PROMPT 1
Reproduce verbatim the passage of the article on China's banking regulator and consumer spending from "To recap, the" up to and including "the draft regulation.".
PROMPT 2
Continue the article on the Chinese regulator's consumption policy from the point at which it ends.

SOURCE TEXT
━━━━━━━━━━━━━━━━━━━━

Banking and Insurance Regulator of China to Guide Policy on Spurring Consumption

New efforts to bolster the real economy by boosting consumption has been launched by China Banking and Insurance Regulatory Commission (CBIRC)

The regulator said it will optimize consumer financial products and services to encourage consumption of durable goods, including new energy vehicles and eco-friendly home appliances, and promote the increase of consumption related to home purchasing, renting and furnishings.

On top of that, it will also provide credit support and insurance coverage to new types of consumption and service consumption.

According to decisions made at a recent meeting of the CBIRC, financial policy would jive with its fiscal and social policies more proactively by giving priority to its support for consumption recovery and expansion.

To recap, the CBIRC announced on Dec 29 that it has proposed the first revision of the rules governing auto finance companies since 2008 to strengthen oversight of such companies and help boost auto-related consumption.

The regulator intends to allow car buyers to apply for financing for add-on products such as navigation equipment, charging piles and batteries after they have received auto loans.

It also intends to allow auto finance companies to provide dealers and vehicle after-sales service providers with loans to buy maintenance equipment and build auto showrooms.

CBIRC will encourage auto finance companies to enrich financial products and step up support for micro, small and medium-sized car dealers, auto sales service providers and car buyers to further boost the steady growth of auto consumption, according to the draft regulation.

“The lifting of COVID-19 restrictions in China will promote consumption recovery, which will also be driven by other factors like excessive savings and pent-up willingness to consume during the pandemic over the last three years,” Wang Jun, director of the China Chief Economist Forum said.

However, whether excessive savings will become a driver for a consumption rebound still remains to be seen.

━━━━━━━━━━━━━━━━━━━━

ENTRIES PROVIDED
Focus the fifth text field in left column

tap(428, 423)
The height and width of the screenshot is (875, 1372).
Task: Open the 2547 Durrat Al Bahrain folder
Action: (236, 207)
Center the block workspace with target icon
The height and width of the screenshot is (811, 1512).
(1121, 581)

━━━━━━━━━━━━━━━━━━━━

TASK RESULT 1
To recap, the CBIRC announced on Dec 29 that it has proposed the first revision of the rules governing auto finance companies since 2008 to strengthen oversight of such companies and help boost auto-related consumption.

The regulator intends to allow car buyers to apply for financing for add-on products such as navigation equipment, charging piles and batteries after they have received auto loans.

It also intends to allow auto finance companies to provide dealers and vehicle after-sales service providers with loans to buy maintenance equipment and build auto showrooms.

CBIRC will encourage auto finance companies to enrich financial products and step up support for micro, small and medium-sized car dealers, auto sales service providers and car buyers to further boost the steady growth of auto consumption, according to the draft regulation.

TASK RESULT 2
Although the optimization of COVID-19 prevention and control measures is expected to spur consumption growth, continuous improvement of consumption will still rely on whether China can stabilize household income expectations and achieve recovery of consumer spending power.

In November, renminbi deposits in China increased by RMB2.95 trillion ($428.76 billion), an expansion of RMB1.81 trillion year-on-year. Among the total, household deposits rose by RMB2.25 trillion, the PBOC said.

“The huge increase of household deposits was caused by both short-term and long-term factors, including unstable employment and uncertainties brought by COVID-19 as well as China’s imperfect social security system,” Dong Ximiao, chief researcher at Merchants Union Consumer Finance Co. was quoted as saying.

“In order to better promote the development of the real economy, the government should face up to this phenomenon, take measures to guide rational expectations for improvement of household incomes, and increase people’s willingness and capacity to consume and invest,” Dong added.

The chief economist at Everbright Securities, Gao Ruidong also commented that China must strengthen efforts to ensure employment, which will help stabilize household income expectations.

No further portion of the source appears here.